- Origin: Sogndal, Norway
- Genres: Melodic black metal; Viking metal; folk metal; atmospheric black metal;
- Years active: 1994–2004
- Labels: Tabu; Head Not Found;
- Members: Valfar; Strom; Sture; Hvàll; Steingrim; Righ;
- Website: www.windir.no

= Windir =

Norwegian black metal band

Windir was a black metal band from Sogndal Municipality, Norway. The band was formed in 1994 by vocalist and multi-instrumentalist Terje "Valfar" Bakken, and released its debut album, Sóknardalr, in 1997.

Windir produced four albums in their nearly ten years of existence. The band broke up in March 2004 after frontman Valfar died of hypothermia after becoming caught in a blizzard on his way to his family's cabin in Norway. Following his death, the remaining band members went on to form several new bands, including Vreid, Mistur, and Cor Scorpii.

==History==
The band formed in 1994 and released four albums over a ten-year period, On January 14, 2004, Terje "Valfar" Bakken set out on foot to his family's cabin at Fagereggi, Norway. On January 17, his body was found at Reppastølen in the Sogndal valley. He died from hypothermia after being caught in sudden inclement weather en route. He was buried on January 27 at Stedje Church in Norway. In March 2004, Windir officially disbanded.

A compilation album containing Windir outtakes and B-sides, Valfar, ein Windir, was released in 2004 as a tribute to Valfar. On September 3, 2004, in Oslo, Windir's remaining members performed their last concert to reconnect with their roots and maintain what they believed was real. Enslaved, Finntroll, Notodden All Stars, Weh, E-Head, and Mindgrinder were the guest bands.

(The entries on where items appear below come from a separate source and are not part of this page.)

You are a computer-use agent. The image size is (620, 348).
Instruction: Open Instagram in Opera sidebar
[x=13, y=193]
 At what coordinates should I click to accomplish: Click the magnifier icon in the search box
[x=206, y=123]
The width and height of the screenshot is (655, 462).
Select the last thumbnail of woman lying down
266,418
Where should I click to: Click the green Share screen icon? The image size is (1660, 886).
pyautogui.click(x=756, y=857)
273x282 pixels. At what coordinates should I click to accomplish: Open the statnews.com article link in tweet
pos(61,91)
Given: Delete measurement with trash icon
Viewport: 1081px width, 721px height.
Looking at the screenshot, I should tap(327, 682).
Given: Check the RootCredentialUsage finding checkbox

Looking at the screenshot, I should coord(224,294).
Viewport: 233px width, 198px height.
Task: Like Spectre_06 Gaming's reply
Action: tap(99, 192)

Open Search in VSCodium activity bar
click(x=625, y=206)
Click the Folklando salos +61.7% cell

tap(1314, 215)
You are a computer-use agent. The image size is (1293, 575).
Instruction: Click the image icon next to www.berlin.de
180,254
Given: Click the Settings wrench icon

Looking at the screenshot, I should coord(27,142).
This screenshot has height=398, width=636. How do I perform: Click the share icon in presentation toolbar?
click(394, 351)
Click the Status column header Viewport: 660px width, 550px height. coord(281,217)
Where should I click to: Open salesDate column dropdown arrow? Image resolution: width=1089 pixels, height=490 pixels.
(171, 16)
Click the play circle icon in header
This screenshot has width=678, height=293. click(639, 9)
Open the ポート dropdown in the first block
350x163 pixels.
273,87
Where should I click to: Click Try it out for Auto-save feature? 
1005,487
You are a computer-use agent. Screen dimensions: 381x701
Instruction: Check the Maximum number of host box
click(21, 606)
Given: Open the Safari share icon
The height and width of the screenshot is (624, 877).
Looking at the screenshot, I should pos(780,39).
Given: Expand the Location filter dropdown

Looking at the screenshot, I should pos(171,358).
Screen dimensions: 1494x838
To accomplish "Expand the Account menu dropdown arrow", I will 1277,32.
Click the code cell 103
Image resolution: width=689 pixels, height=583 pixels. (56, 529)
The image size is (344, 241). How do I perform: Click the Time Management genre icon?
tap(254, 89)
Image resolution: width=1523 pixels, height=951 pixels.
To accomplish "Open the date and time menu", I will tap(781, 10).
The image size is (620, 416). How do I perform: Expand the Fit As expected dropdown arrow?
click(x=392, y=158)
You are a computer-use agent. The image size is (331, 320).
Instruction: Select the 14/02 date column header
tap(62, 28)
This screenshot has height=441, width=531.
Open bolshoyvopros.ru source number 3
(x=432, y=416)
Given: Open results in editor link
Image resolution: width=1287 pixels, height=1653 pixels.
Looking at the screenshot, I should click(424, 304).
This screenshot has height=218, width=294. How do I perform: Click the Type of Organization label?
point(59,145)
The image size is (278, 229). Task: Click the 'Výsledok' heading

== Musical style and influences ==
Windir combined black metal with Scandinavian folk music, folklore, and mythology, and many of the band's lyrics were written in Sognamål. Most of the band's early albums featured lyrics written in Valfar's native dialect, Sognamål. The band had an "intense affinity for traditional music and Norwegian texts, drawing much of its lyrical content from local sagas, using traditional folk tunes in its music, and singing in an archaic rural dialect". The term "Sognametal", coined in reference to the genre established by Windir, has inspired many bands from the small region of Sogn og Fjordane, most of whom are ex-members of Windir or their friends. These bands include Vreid, Cor Scorpii, Mistur, Sigtyr, and Feigd.

== Band members ==

=== Final line-up ===
- Terje "Valfar" Bakken – vocals, guitars, bass, keyboards, accordion (1994–2004; until his death), (studio-only for instruments since 2001)
- Jørn "Steingrim" Holen – drums (1994–2004; studio-only until 2001)
- Jarle "Hvàll" Kvåle – bass guitar (2001–2004)
- Sture Dingsøyr – rhythm guitar (2001–2004), vocals (2004)
- Stian "Strom" Bakketeig – lead guitar (2001–2004)
- Gaute "Righ" Refsnes – keyboards (2001–2004)

=== Past members ===
- Sorg – guitars (1994–1996) and choir (on Det gamle riket)
- Lars Stian "Invictus" Havraas – bass (session)

=== Session members ===

==== Arntor ====
- Steinarson – clean vocals
- I. R. Aroy – lead guitar (tracks 2, 4, and 6)
- Harjar – lead guitar (tracks 3 and 5)
- B. T. Aroy – keyboards (track 7)

==== Other session members ====
- Cosmocrator – clean vocals (on 1184, Likferd, and Sognametal)
- Vegard Bakken – vocals (on Sognametal)

== Discography ==
=== Albums ===
- Sóknardalr (1997)
- Arntor (1999)
- 1184 (2001)
- Likferd (2003)

=== Compilations ===
- Valfar, ein Windir (2004) – a tribute to deceased founding member Valfar

=== Videos ===
- Sognametal (DVD, 2005)

=== Demo albums ===
The demos feature Valfar on vocals, Sorg on guitars, and Steingrim on drums.